REVIEW: 'The Super Mario Galaxy' — like staring at gift wrappers for two hours
Rating:(0.5 / 5)
Watching The Super Mario Galaxy feels like staring at a series of Super Mario gift wrappers, all noisily designed with a galaxy of characters. Or a ’90s Trapper Keeper cover. You watch a blur of colorful characters move across the frame, yet you sit there numb, like you are on the wrong kind of antidepressants.
That’s how shockingly empty this sequel is.
Returning directors Aaron Horvath and Michael Jelenic, alongside screenwriter Matthew Fogel, pack the film with a thousand thin subplots, then bombard the audience with one climactic action sequence after another, as if designed for toddlers with vanishing attention spans.
The story follows Princess Rosalina (Brie Larson), the mother of stars, who is captured by Bowser Jr. (Benny Safdie).
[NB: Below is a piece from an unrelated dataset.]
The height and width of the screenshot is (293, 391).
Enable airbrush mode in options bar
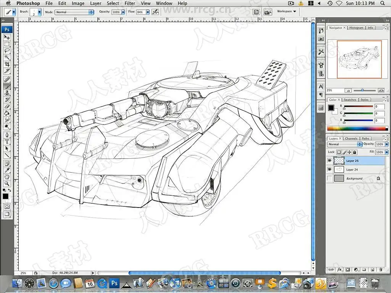(x=155, y=12)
Princess Peach then sets out on a kaleidoscopic quest to save her. Meanwhile, at the margins, the beloved Brooklyn plumbers Mario (Chris Pratt) and Luigi (Charlie Day) join the mission, along with Yoshi (Donald Glover).
It plays like nearly two hours of cheap franchise advertising, with the big screen reminding you of Mario bed sheets, pencil cases, bags, and pencils. At least the merchandise can still evoke the thrill of ownership and a sense of nostalgia. This film feels as emotionally distant as a faraway galaxy, like entering a Super Mario themed party where neither the celebrant nor the guests have arrived.
It is so hollow that I began to feel a kind of existential fatigue. Bright colors and rapid-fire action sequences hit me again and again, bordering on torture. And was that the fox from Zootopia?
There is one moment where I chuckled, quietly but involuntarily, at a miniature Bowser (Jack Black) sifting through canvases of his own paintings, evidence of his chosen rehabilitation therapy. But, even that, my companion pointed out, already appeared in the trailer.
This is not a movie. It plays like an extended reel for babies who need constant stimulation. If the first film had heart, soul, and a genuine sense of nostalgic wonder (it was one of my best films of 2023), this one looks garish and drags you into the deepest recesses of scary emptiness.
The Super Mario Galaxy offers nothing but sensory overload. No wit. No stakes. No substance. Just a cold, corporate montage. Loud and empty commercialism.